Technical Implementation
- Enforce unique user accounts and strong passwords: Ensure every person has a unique account; disable shared logins. Use Group Policy (Active Directory) or Microsoft Endpoint Manager to require complex passwords, minimum lengths (e.g., 12 characters), password history, and lockouts after failed attempts. Change or remove any factory-default credentials on all equipment during initial deployment.
- Implement multi-factor authentication (MFA): Require MFA for all remote access (VPN, RDP) and for privileged accounts. For cloud services (Office 365, Azure, Google Workspace), enable built-in MFA and require it for administrative roles. Use push-based authenticators (e.g., Microsoft Authenticator, Duo) or hardware tokens where possible.
- Authenticate processes and service accounts: Treat service accounts as first-class identities. Use managed service accounts, application credentials rotated via a secrets manager (e.g., Azure Key Vault, HashiCorp Vault), and require mutual authentication for API calls. Avoid embedding long-lived plaintext credentials in scripts or configuration files.
- Device authentication and posture checks: Enforce device-level authentication before granting network or resource access. Use 802.1X, certificates, or MDM/endpoint management to verify device identity and health (patch level, antivirus status) prior to access. Block devices that fail posture checks from sensitive networks.
- Least privilege and role-based access: Limit access to only what users and processes need. Implement role-based groups in AD or your identity provider, and review group membership quarterly. Combine least privilege with authentication controls so successful identity verification still results in only appropriate access.
- Logging, monitoring, and periodic review: Log authentication events (successful/failed logins, service account use, certificate expirations). Send high-risk events (multiple failures, logins from new locations) to your SIEM or central log repository and review alerts. Periodically audit accounts and devices and remove stale identities.
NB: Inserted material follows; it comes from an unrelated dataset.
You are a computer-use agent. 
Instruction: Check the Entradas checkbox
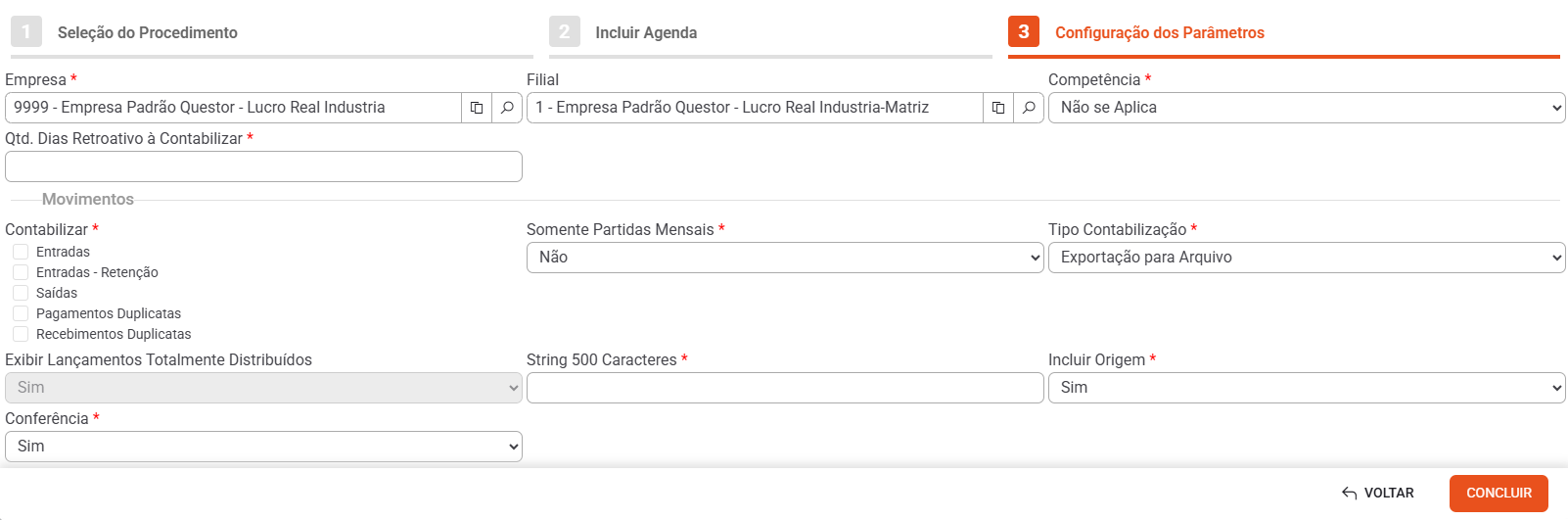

Example in a Small or Medium Business
Alice is the IT manager at a 60-person engineering firm. When she joins, she immediately deploys Group Policy to require unique user accounts and strong passwords across the Windows domain, and she changes default passwords on all new network devices. For remote employees and contractors she configures the VPN to require multi-factor authentication and integrates the company’s Azure AD for single sign-on to cloud services. Service accounts used by backup and monitoring tools are converted to managed service accounts with credentials stored and rotated in a secrets manager; scripts are updated to fetch credentials at runtime instead of containing them inline. Alice also enrolls company laptops and mobile devices in Microsoft Endpoint Manager so each device presents a certificate and passes a posture check before it can access internal file shares. She configures logging for authentication events and sets alerts for multiple failed login attempts or new device enrollments, and she schedules quarterly reviews to remove inactive accounts and re-evaluate MFA coverage. When a contractor’s laptop is lost, Alice revokes its device certificate and forces a credential rotation for the contractor’s accounts, limiting exposure while the incident is investigated.
Summary
Requiring identity verification for users, processes, and devices is a foundational security control that SMBs can implement using a combination of policy and technical measures: unique accounts and strong password policies, multi-factor authentication, managed service accounts and secrets rotation, device authentication through MDM or certificates, and continuous logging and review. Together these controls ensure that access is granted only after an identity is verified and that access is constrained to what the authenticated identity is authorized to do, meeting the control objective in a practical, repeatable way for small and medium organizations.